Exercise directions:
Using the data below, copy every line that contains the word "Cash".

Record extracts:
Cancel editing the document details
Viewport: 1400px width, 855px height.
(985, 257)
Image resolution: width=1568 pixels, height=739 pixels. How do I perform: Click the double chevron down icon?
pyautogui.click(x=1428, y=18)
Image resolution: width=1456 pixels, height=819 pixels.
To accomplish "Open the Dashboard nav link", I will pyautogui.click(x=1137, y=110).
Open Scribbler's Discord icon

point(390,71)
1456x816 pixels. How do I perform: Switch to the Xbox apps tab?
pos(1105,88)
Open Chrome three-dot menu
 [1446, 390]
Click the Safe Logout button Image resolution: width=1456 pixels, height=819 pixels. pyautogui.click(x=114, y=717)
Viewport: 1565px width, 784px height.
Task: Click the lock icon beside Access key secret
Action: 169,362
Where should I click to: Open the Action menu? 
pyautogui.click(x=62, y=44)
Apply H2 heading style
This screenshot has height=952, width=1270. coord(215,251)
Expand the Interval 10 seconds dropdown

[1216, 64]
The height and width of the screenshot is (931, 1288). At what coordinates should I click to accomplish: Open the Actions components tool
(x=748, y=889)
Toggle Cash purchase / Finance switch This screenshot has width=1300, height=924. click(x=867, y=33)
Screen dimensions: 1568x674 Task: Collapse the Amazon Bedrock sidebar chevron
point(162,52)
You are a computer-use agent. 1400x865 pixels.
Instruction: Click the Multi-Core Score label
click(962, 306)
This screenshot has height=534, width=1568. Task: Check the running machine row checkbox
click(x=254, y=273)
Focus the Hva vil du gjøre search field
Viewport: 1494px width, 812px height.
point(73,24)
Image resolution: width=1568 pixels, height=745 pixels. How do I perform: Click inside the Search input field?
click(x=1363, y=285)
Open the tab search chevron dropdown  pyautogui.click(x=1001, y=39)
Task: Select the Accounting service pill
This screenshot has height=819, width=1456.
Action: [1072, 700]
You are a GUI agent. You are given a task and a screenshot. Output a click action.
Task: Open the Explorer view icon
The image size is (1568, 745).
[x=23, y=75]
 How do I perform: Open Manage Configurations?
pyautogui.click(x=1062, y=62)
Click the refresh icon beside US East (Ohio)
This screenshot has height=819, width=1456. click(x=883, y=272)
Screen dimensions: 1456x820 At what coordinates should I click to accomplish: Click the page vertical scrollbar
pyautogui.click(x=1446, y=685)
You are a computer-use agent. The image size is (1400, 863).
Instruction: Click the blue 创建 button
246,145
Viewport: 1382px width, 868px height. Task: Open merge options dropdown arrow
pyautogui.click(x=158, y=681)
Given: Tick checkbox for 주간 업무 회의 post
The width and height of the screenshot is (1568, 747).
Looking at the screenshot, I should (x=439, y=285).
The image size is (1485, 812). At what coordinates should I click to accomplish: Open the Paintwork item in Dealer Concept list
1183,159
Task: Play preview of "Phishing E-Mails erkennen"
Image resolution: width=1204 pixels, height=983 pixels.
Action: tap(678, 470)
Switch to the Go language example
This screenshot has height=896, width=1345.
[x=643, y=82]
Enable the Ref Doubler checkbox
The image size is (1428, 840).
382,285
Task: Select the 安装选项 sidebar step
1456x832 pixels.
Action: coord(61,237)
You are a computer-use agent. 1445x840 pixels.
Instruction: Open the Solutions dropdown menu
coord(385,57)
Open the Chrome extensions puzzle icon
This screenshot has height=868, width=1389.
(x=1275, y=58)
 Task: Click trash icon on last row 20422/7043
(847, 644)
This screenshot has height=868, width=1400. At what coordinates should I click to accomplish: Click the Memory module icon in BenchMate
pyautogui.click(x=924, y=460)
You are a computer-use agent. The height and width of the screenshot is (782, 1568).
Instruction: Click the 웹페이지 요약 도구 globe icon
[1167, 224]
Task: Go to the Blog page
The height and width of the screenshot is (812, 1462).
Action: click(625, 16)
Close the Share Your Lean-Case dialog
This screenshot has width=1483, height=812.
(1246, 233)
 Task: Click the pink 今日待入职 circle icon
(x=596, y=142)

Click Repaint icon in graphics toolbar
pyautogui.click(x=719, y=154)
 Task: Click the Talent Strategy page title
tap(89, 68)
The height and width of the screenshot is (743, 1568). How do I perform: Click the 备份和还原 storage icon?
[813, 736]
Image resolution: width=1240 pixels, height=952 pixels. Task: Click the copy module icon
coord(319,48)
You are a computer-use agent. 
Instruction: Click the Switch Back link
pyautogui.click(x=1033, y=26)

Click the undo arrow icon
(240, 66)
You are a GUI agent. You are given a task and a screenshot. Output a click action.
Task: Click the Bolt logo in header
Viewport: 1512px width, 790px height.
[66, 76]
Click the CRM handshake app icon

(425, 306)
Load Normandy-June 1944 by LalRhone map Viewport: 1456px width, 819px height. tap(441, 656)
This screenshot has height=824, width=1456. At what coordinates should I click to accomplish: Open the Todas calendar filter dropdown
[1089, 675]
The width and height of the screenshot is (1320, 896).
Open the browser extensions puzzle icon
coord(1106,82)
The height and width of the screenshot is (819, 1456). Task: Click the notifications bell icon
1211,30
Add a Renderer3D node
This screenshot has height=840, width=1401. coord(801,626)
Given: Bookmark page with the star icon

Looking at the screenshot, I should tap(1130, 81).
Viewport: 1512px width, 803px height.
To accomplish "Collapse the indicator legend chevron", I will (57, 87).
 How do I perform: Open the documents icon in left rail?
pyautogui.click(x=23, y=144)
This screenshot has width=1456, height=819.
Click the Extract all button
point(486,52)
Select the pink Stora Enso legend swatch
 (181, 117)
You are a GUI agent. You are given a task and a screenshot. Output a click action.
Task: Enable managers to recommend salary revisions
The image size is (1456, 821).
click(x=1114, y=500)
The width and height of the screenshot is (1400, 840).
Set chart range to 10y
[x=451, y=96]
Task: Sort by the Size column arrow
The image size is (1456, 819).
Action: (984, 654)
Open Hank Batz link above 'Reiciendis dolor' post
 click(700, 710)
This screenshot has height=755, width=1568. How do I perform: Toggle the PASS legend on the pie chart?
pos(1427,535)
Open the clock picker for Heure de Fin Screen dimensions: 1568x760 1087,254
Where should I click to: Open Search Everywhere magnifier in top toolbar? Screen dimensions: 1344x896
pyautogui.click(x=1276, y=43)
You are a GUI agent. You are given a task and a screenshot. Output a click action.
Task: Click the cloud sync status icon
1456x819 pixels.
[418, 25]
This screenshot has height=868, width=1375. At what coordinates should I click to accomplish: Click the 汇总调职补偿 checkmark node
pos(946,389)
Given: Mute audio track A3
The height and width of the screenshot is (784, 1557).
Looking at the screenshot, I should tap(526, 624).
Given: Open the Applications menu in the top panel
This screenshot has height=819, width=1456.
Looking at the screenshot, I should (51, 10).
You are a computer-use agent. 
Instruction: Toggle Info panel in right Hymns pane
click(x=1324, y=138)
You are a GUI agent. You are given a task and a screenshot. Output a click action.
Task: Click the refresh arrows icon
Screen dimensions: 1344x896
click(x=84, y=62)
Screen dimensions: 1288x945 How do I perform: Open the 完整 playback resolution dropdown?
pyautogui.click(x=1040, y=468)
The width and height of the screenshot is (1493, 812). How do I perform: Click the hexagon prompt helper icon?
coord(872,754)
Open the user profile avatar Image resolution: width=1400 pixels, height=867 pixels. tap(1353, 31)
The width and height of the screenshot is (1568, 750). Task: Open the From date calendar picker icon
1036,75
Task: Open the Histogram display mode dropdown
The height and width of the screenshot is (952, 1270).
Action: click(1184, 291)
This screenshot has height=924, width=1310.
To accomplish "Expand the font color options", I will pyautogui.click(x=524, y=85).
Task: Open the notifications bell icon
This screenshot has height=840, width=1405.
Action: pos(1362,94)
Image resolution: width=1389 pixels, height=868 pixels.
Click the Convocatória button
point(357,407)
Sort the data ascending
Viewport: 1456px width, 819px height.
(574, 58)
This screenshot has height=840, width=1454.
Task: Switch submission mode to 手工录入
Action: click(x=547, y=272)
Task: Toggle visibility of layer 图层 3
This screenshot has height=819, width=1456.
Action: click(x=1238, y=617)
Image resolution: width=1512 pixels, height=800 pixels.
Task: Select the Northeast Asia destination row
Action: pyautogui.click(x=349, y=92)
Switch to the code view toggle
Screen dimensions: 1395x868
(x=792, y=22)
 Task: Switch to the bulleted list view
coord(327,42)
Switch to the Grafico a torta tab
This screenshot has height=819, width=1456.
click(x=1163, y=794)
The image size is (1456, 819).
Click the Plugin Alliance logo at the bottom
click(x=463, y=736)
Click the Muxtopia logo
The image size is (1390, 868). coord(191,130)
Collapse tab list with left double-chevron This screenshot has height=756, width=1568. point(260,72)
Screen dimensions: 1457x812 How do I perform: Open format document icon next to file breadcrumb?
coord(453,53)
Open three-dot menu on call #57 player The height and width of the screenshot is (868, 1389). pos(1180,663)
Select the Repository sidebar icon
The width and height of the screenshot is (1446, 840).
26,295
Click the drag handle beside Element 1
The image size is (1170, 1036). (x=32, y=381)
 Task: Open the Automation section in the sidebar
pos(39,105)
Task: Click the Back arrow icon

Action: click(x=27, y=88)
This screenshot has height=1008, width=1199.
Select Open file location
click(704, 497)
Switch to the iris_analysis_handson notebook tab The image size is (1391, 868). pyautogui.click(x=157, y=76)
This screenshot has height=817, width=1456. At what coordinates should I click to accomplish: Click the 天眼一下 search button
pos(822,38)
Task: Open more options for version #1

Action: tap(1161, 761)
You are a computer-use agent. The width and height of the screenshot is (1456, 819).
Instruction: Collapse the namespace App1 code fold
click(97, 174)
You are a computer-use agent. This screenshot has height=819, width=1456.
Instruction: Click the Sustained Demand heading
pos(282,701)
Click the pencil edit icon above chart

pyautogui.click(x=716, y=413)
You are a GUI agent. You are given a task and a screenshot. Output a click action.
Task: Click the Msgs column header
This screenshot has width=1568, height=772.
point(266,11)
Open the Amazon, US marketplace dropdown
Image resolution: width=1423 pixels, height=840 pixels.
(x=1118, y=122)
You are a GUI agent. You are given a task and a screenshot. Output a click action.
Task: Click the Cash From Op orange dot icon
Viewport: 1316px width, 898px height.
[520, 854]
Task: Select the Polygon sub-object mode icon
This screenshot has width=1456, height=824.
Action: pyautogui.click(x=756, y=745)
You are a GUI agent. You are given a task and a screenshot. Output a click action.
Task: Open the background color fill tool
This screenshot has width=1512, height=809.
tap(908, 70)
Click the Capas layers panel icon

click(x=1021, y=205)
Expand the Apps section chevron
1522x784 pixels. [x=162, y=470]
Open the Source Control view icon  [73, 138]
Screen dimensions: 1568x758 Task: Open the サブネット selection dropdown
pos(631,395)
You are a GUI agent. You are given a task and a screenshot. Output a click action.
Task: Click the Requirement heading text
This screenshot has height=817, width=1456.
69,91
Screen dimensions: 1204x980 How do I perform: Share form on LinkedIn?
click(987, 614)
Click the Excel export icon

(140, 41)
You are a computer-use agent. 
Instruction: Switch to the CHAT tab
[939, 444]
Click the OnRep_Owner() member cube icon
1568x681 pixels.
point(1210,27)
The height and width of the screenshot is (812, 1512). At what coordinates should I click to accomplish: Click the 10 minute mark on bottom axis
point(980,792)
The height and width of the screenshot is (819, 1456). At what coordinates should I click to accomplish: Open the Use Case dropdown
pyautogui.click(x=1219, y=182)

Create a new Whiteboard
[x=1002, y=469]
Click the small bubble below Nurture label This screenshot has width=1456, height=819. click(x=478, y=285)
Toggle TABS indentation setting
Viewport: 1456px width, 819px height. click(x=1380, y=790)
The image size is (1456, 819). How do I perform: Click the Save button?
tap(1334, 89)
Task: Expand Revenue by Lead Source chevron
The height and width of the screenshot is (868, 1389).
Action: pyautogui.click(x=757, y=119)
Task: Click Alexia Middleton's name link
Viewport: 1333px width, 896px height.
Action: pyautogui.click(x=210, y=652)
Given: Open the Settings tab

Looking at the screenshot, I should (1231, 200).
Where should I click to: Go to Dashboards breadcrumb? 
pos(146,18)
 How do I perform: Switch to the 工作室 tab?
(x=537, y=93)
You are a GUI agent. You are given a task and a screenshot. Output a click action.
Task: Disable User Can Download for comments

Written solution:
Toggle Cash purchase / Finance switch This screenshot has width=1300, height=924. click(x=867, y=33)
Task: Click the Cash From Op orange dot icon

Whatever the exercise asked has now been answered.